Monday, October 8, 2012

Social Consciousness

"But the proles, if only they could somehow become conscious of their own strength, would have no need to conspire. They needed only to rise up and shake themselves like a horse shaking off flies."


     One of the main goals of revolutionaries is to spread awareness of how social relationships function to people of all social groups. Socialism in particular stresses the importance of class consciousness. Class consciousness can be described as the collective understanding of the working class, or proletariat, that they are being exploited and that the ruling classes survive as leeches off of the fruits of their labor. Winston constantly laments the fact that if the proles were to become conscious they could destroy the Party immediately, and yet, they never will.
      In this passage Orwell (being the classic socialist as always) sees class consciousness as the most important aspect of social awareness. For 150 years this has been the anguish of socialists the world over.
For example: Zinn on class consciousness. As a Libertarian Socialist Howard Zinn shares the same exact class based views and mindset of Orwell more than 60 years after 1984 was written.
      But if class consciousness could create a successful proletarian world revolution in practically no time at all, then why has it never happened?
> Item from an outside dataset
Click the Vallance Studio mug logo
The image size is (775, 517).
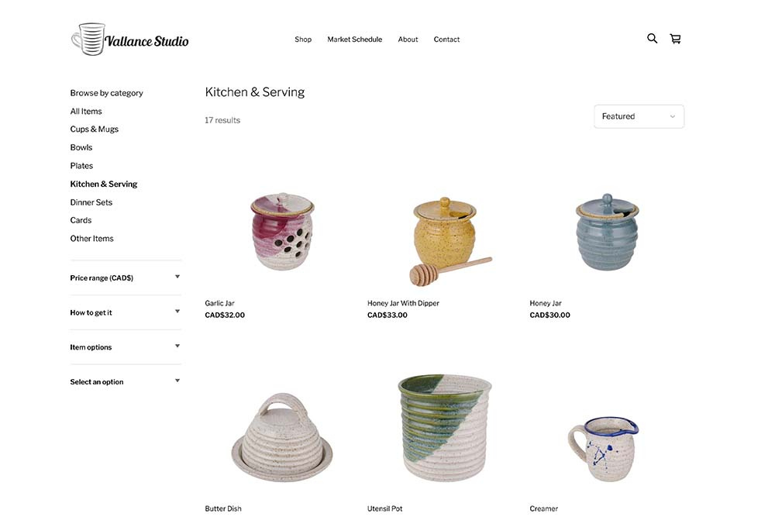click(129, 39)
Even in so called "communist" revolutions the working class has flocked to the same old nationalistic cult personalities that have always run things sooner than realize their own potential for creating change and order.
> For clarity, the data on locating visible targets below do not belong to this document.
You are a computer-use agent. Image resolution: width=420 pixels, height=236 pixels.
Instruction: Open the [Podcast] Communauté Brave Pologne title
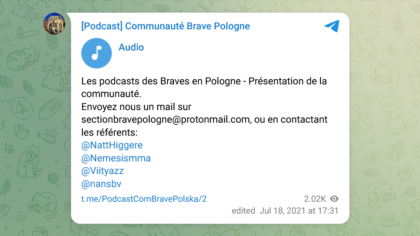[x=166, y=26]
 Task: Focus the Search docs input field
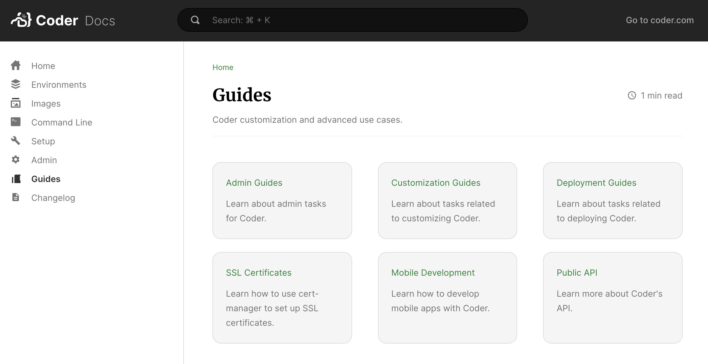[x=357, y=20]
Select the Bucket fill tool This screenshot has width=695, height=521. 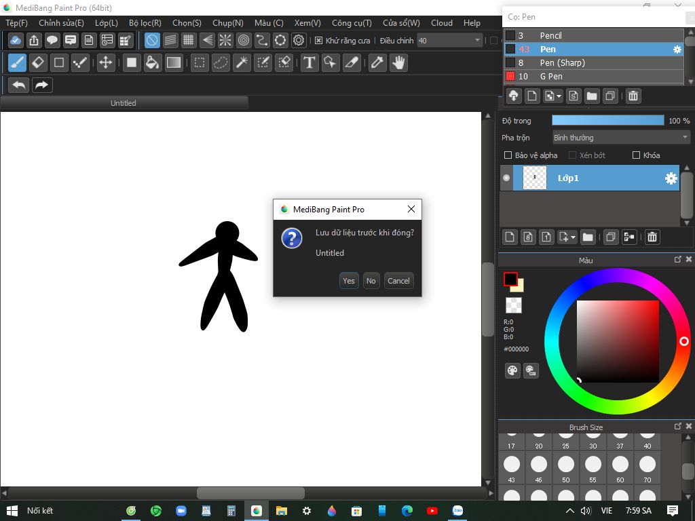153,63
       I believe this is because the dull politics of class consciousness is only one facet of a greater social consciousness that includes not only class; but race, gender, sexuality, and countless other aspects. Socialists like Orwell insist that the proletariat can be seen as a unified body with the same interests. But their are countless other social divisions that must be addressed. For example, a poor indigenous community in Mexico has entirely different concerns and battles from a radical gay community facing heterosexism in Chicago. As groups that are in opposition to the dominant culture of Western hegemony, their enemy is one and the same. However, they are different in practically every other way. 
      The ignorance of these divisions, and sometimes even downright refusal to acknowledge them, is what is really hindering a revolutionary social consciousness. Paradoxically, when we do acknowledge them we create an environment in which disparate social groups can build connections and common struggles.